Practical Ways to Encourage On-Time Payment
Setting terms is one thing. Getting clients to honour them is another. Here are the strategies that consistently work for UK small businesses:
- Invoice immediately. The moment a job is complete — or a milestone is reached — raise the invoice. Every day you delay is a day added to your wait for payment. Platforms like BizHub365 let you create and send professional invoices directly from your phone, so there is no reason to leave it until you are back at your desk.
- Make payment frictionless. Include your bank sort code and account number on every invoice. Consider also offering card payment links or open banking payment options. The fewer steps between your client and a cleared payment, the better.
- Send automated reminders. A polite reminder three days before the due date, another on the due date, and a firm follow-up three days after works well for most businesses. Automating this removes the personal awkwardness of chasing money and ensures no invoice is forgotten. BizHub365's invoicing module includes automated payment reminders, so the process runs in the background without you having to think about it.
- Consider early-payment discounts. Offering 1–2% off for payment within 48 hours or 7 days can be a powerful incentive for cash-rich clients. For a £2,000 invoice, a 1% discount costs you just £20 but could mean you are paid two to three weeks sooner.
- Run credit checks on new clients. Before extending credit to a new customer, particularly a larger contract, consider a basic credit check via Companies House or a credit reference agency. A business with County Court Judgements (CCJs) against it is a significant risk.
Building Payment Terms Into Your Contracts and Onboarding
The best time to set expectations about payment is before any work begins. Include your payment terms clearly in your client contract or letter of engagement. If a client pushes back on your terms at this stage, that itself is useful information — it tells you how they are likely to behave when an invoice arrives.
For recurring clients, consider a direct debit arrangement through a service such as GoCardless. You set the amount and the collection date; the money arrives without any chasing required. This is particularly effective for monthly retainer arrangements — accountants, marketing consultants, and IT support providers all use this model to great effect.
Also revisit your terms periodically. If your business has grown, if you are taking on larger clients, or if your own supplier payment windows have changed, your payment terms should reflect that. What worked when you were invoicing £500 a month may need rethinking when you are invoicing £50,000.

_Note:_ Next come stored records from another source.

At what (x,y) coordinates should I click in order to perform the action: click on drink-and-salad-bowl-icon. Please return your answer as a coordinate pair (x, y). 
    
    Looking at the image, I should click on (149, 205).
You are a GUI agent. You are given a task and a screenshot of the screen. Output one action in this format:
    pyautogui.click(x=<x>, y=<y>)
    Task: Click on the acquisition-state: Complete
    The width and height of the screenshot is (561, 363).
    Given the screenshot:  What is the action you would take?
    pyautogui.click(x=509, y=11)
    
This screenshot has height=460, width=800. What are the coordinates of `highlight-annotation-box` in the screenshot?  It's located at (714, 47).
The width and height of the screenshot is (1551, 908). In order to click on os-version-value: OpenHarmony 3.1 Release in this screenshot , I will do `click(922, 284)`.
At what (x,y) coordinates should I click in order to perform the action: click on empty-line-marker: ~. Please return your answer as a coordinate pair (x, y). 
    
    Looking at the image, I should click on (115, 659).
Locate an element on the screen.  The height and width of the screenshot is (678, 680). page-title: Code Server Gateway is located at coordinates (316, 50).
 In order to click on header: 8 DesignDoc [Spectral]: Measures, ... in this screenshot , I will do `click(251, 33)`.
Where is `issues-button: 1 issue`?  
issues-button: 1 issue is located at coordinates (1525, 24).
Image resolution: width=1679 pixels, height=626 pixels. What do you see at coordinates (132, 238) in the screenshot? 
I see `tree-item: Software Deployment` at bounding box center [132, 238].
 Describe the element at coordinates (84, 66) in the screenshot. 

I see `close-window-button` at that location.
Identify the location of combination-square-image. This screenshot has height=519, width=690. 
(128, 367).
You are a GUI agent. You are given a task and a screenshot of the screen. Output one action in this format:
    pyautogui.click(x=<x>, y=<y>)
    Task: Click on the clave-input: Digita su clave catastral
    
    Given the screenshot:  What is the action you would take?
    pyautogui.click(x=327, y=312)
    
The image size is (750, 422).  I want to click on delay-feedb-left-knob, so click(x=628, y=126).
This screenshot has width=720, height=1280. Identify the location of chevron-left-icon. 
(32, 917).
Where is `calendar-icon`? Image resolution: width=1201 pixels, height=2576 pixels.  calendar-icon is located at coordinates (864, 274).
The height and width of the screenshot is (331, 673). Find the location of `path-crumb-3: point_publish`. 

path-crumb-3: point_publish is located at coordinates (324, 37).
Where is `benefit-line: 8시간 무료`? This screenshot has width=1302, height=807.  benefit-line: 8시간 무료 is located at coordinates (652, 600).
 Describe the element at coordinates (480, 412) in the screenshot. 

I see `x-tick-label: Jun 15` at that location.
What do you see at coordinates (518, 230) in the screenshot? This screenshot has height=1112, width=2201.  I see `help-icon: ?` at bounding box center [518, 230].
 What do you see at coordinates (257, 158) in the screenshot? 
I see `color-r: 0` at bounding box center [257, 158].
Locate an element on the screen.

Conclusion: Protect Your Cash Flow Before Problems Arise
Payment terms are not a bureaucratic formality — they are a commercial tool. Set them thoughtfully, communicate them clearly, and enforce them consistently. UK law is on your side when clients pay late; make sure your contracts and invoices are written in a way that lets you use it. Small changes — shortening your payment window, automating reminders, invoicing the moment work is complete — can have a disproportionately large impact on your monthly cash position. Start with one change this week, and build from there.